Love him or hate him, there is no denying just how good Cameron Smith is.
One of rugby league’s most polarising figures, he has inspired the media to write just about every hot take there is to write about him over one of the longest, healthiest careers in the history of the sport.
Whether he retires or not following tomorrow night’s game is still up for debate, but certainly isn’t the focus of this column. He has earnt the right to retire on his terms, potentially more than anyone else in the game.
His longevity, creativity, ability to buck in and do the hard yards with his teammates, leadership and way of simply doing whatever it takes to win has ensured he goes down as one of the game’s greats.
But there will always be the carrot dangling over his head. The salary cap scandal, the fact he won all his premierships with blokes like Billy Slater and Cooper Cronk alongside him, as well as the fact his Queensland State of Origin wins were in what could well be the best team ever assembled on a footy field.
Now, I’m not taking anything away from Smith here, but it’s simply what will be raised by the rest of the media, the rest of the punters on social media and the average Joe down at your local pub tonight.

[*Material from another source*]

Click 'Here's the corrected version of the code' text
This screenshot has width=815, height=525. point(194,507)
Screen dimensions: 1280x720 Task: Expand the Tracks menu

But, if he wins, he does it without those stars. Yes, he has Cameron Munster, a solid forward pack around him and a few other stars, but it’s not the Melbourne team of years gone by. They didn’t come into the season as outright favourites, and for some time now, everyone has been in a holding pattern, waiting for the Craig Bellamy-coached team to fall away.
But they don’t, and now, come grand final day, despite coming up against a red-hot Panthers side who haven’t fallen to a loss in 17 stars, they are the favourites.
The main reason is the experience, cool head and leadership their captain brings.
The only real achievement Smith hasn’t racked up in this sport is a Clive Churchill medal, but you can bet your house that if the men in purple win, Smith will have that on his resume by the end of the night.
And not only the accolades that would come with the grand final, but this is a Storm team who, to even make the grand final after spending a majority of the season based a million miles from home on the Sunshine Coast, have just put in an unbelievable effort.
Now, after some big finals wins over the Raiders and Eels, all that stands in their way are those Penrith Panthers, who are writing a success tale of their own.
It’s been a long, long time since the mountain men made it this far. We all know the story of 2003. There have been some close calls since, a couple of preliminary finals, a promised five-year plan.
In short, they have been nearly good enough, but not quite there.
And that was going to be the way this year again for the men from Penrith. They were going to make the top eight, or be very close to doing so, but when the whips were cracking the big boys were supposed to run away.
That hasn’t been the case though, with a Cleary revolution leading the way. Nathan and Ivan might take all the credit for the run of the team, but Apisai Koroisau and Jarome Luai have been superb, Dylan Edwards goes from strength to strength and the forwards…well, what could you say about them that hasn’t already been said?
They have been simply outstanding.
The only real reason they don’t come into the deciding match as the favourites is a distinct lack of grand final experience, but then, even that isn’t entirely true. Most of this side have played in junior grand finals, and many of them in the same side.
That may not have the intensity of an NRL grand final, but they were played on the same day, at the same venue and the Panthers are primed and ready to take the fight to the Storm this evening.
Their problem, as ever, will be overcoming Smith, who has more big-game experience than you can poke a stick at.
Whether it’s finals, grand finals, minor premiership deciding games, State of Origin matches, Test matches, World Cup games, World Club Challenges or anything in between, he has done it all. If there is something to do or win, he has just about done it all, and the way he has dragged his Melbourne team over every hurdle they have encountered this season suggests he’ll stop at nothing to complete the grand final before going away to make the highly-anticipated decision on his future.
With Sydney’s weather turning ugly, one might think the rain will only suit the Storm more, with Smith’s tenacious defence and attacking smarts able to likely adapt their game plan better than the free-flowing Panthers.
If the outsiders – and doesn’t it feel weird to say given the run of form – can’t get the kicking game spot on and just reign things in a fraction on the edges, they may well struggle to contend with the Storm in these conditions.
It’s a minor miracle we have got to the grand final given the global situation, but we are here, and it’s the best two teams squaring off.
By the end of the night, we will know if one player cements his legacy, or if it’ll be the biggest party at the foot of the mountains in almost 20 years.